In 1972 the voters of Lexington and Fayette County, Kentucky, approved consolidation by a better than two-to- one margin. W. E. Lyons examines this victory for consolidation, comparing the Lexington setting with other places where merger has been attempted.

For the first time in the literature, the details of actually drafting a consolidated city-county charter are described. Lyons shows that if either the city or the county government is hostile, the resulting problems are sufficient to stymie the whole undertaking.
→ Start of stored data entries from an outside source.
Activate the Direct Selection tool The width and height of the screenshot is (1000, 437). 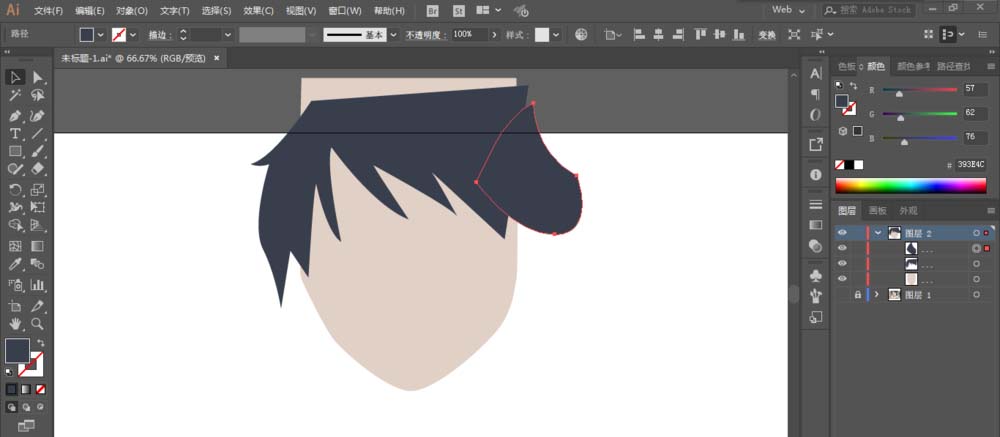coord(38,78)
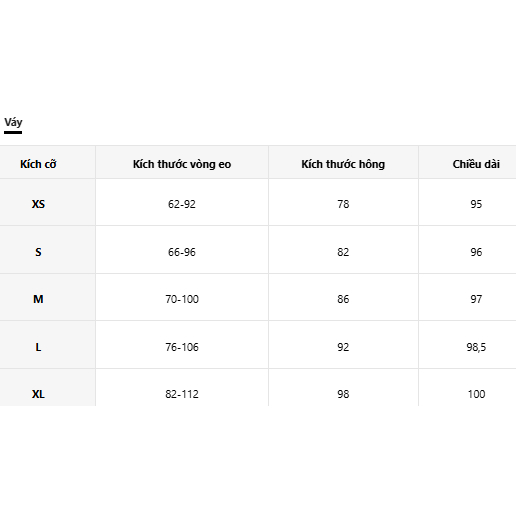Click the Kích cỡ column header

pyautogui.click(x=38, y=164)
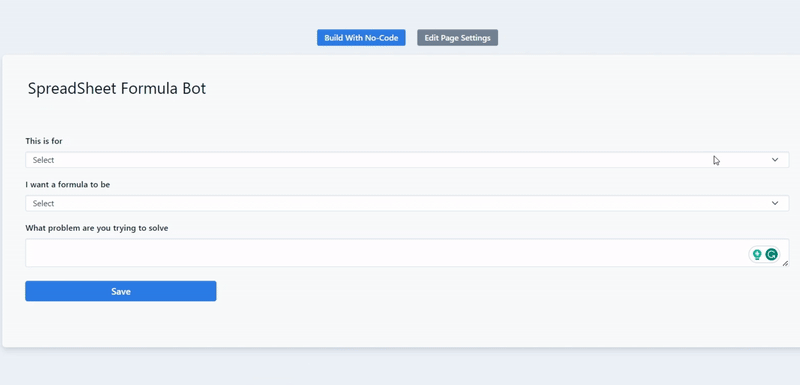The height and width of the screenshot is (385, 800).
Task: Click the pill around the Grammarly icons
Action: tap(764, 254)

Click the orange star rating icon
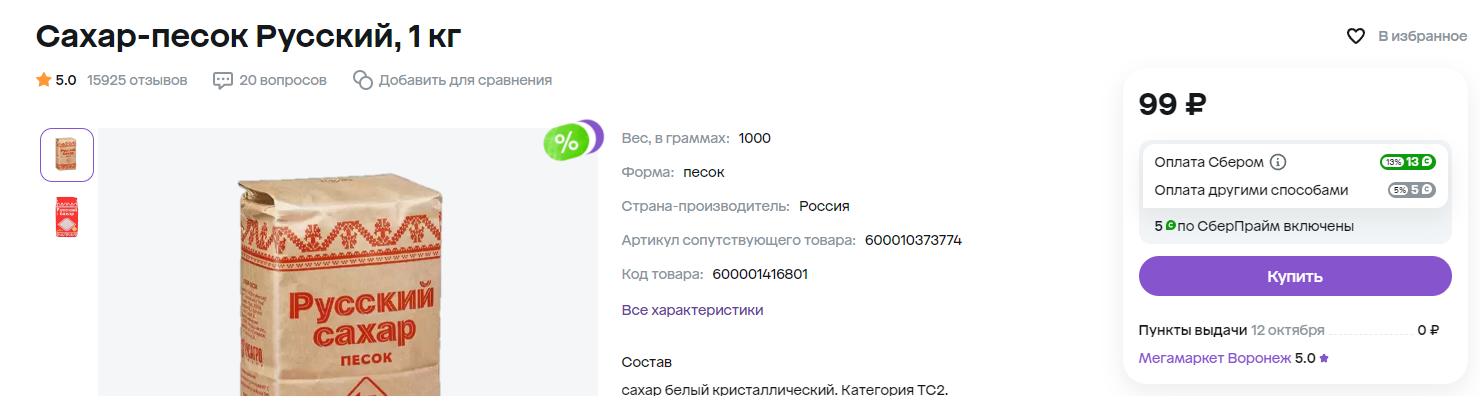43,79
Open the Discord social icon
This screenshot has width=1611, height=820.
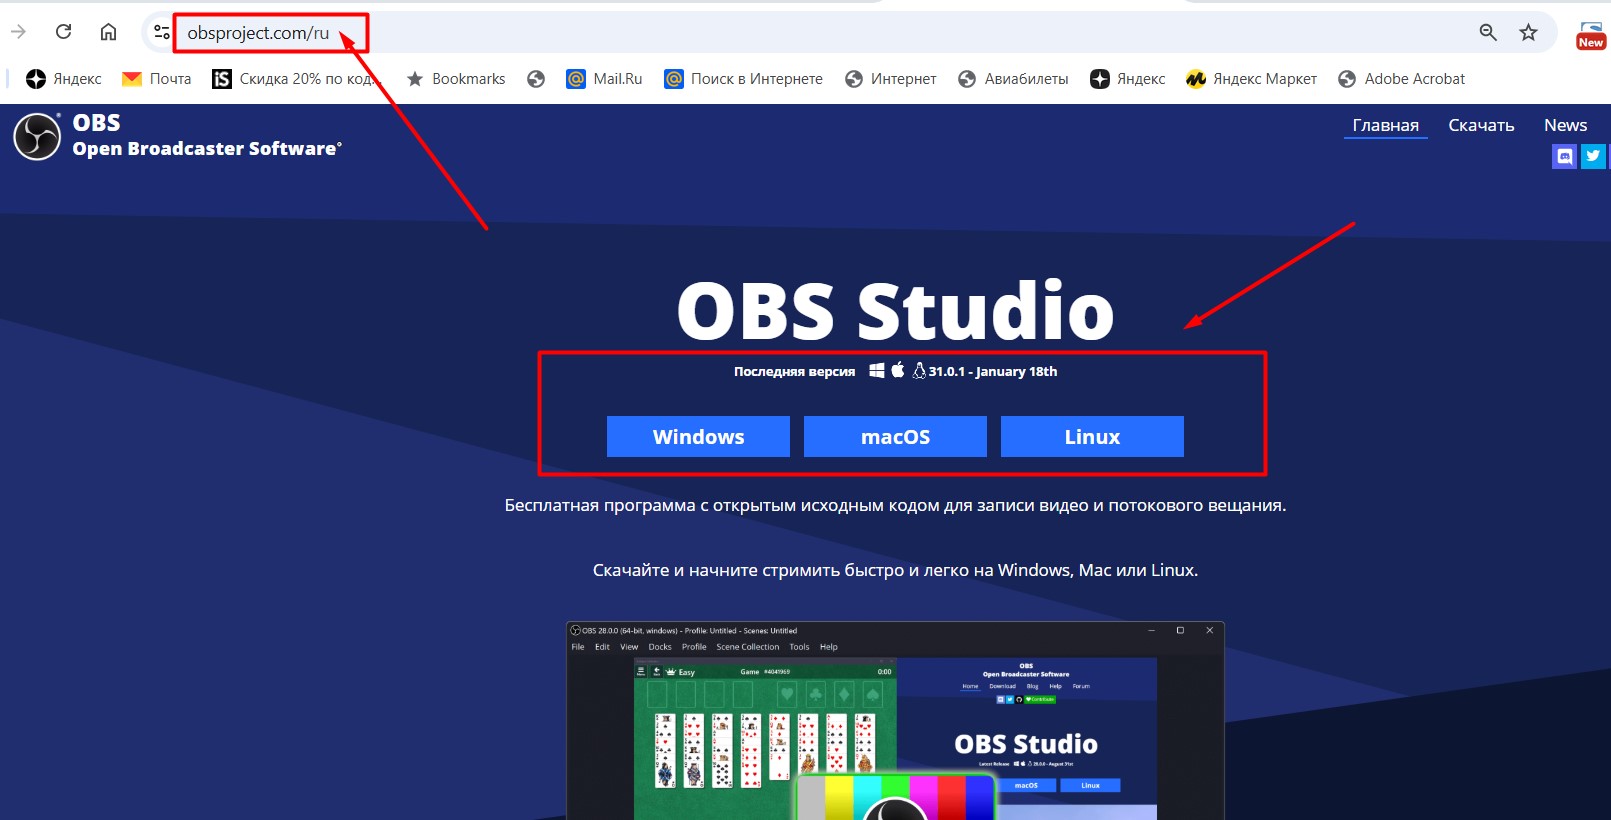(x=1564, y=156)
Even under the most favorable of conditions it is difficult for a commission of thirty citizens to develop the skills and maintain the patience and spirit of compromise necessary to produce a workable charter, acceptable to all members.

This examination of a successful consolidation fight includes the results of several surveys of Lexington voters before the referendum and an analysis of the election results. Lyons’s description of the campaign strategies used and the reasons for their selection will be especially valuable to leaders considering consolidation in their own communities.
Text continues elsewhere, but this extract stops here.